**Work to complete**
Please count the lines in the items below that contain the word "height", matching case exactly. Give only the number.

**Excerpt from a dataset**
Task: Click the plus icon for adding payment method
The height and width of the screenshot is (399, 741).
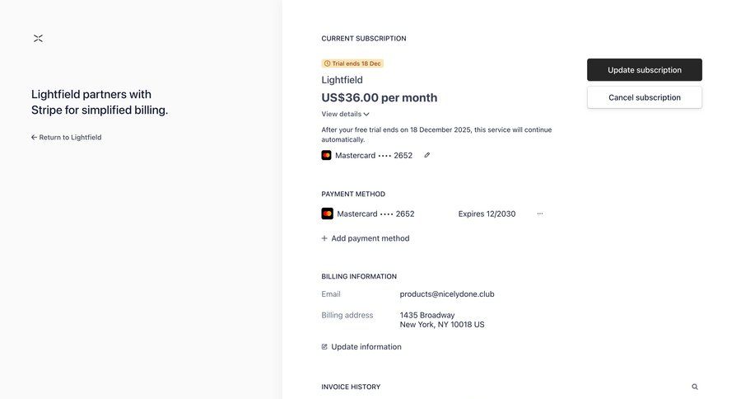Action: 324,238
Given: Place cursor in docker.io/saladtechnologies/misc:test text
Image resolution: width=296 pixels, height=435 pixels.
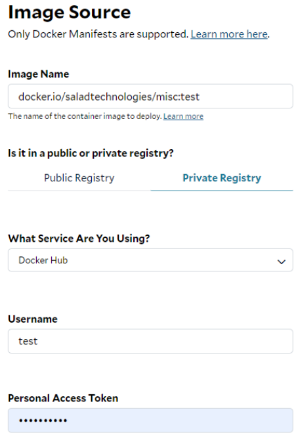Looking at the screenshot, I should [109, 97].
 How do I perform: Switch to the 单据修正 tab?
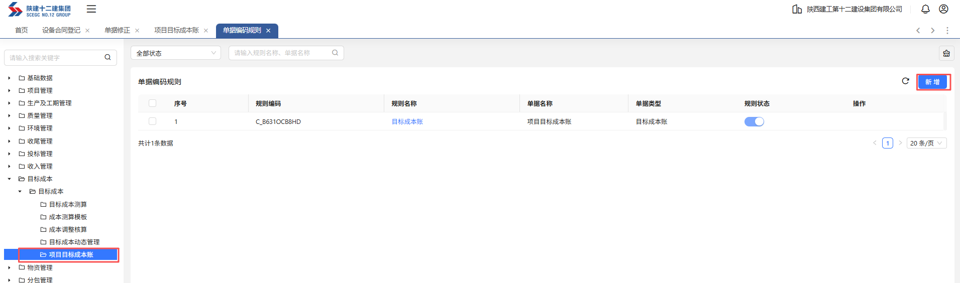tap(117, 31)
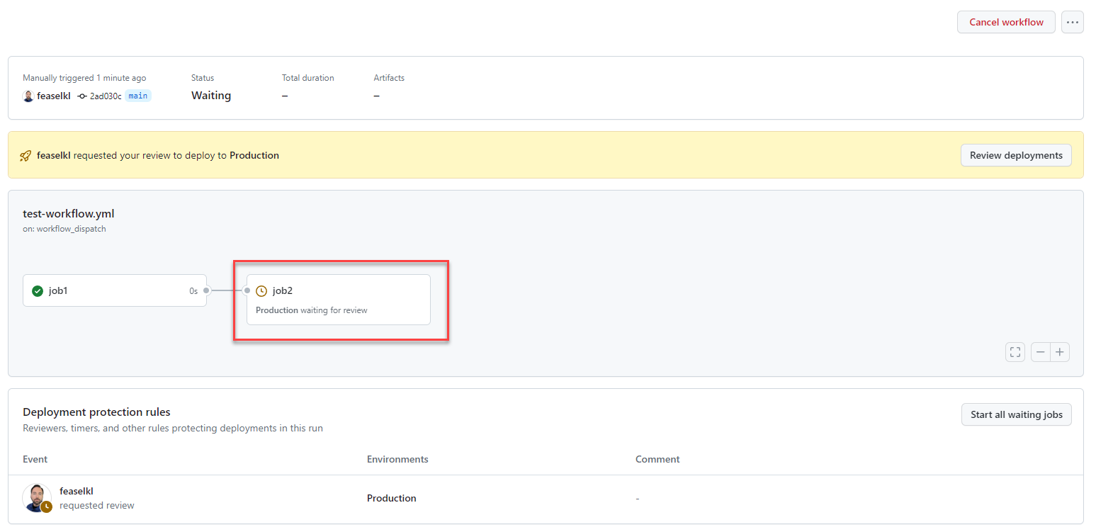Open the Review deployments dialog
The width and height of the screenshot is (1096, 532).
[x=1015, y=155]
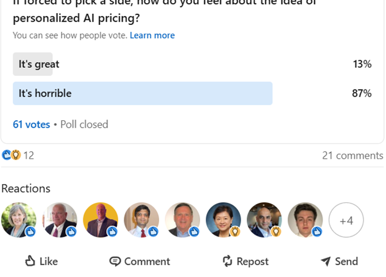Click the Repost arrows icon
The image size is (386, 277).
[x=227, y=261]
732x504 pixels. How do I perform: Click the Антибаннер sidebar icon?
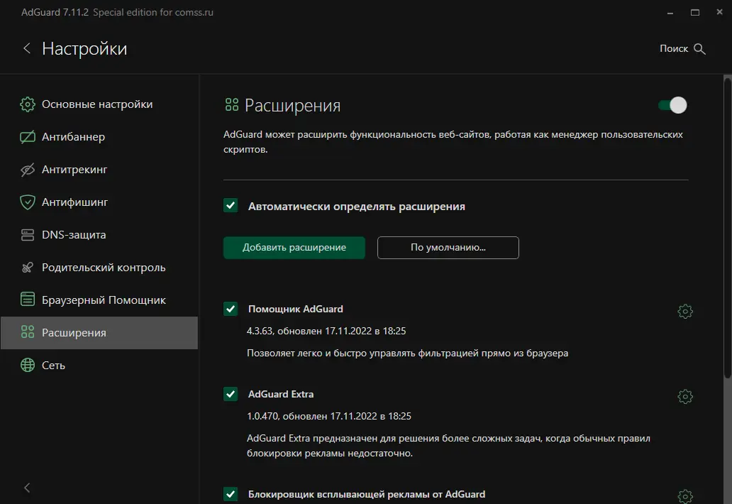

**Exercise response**
3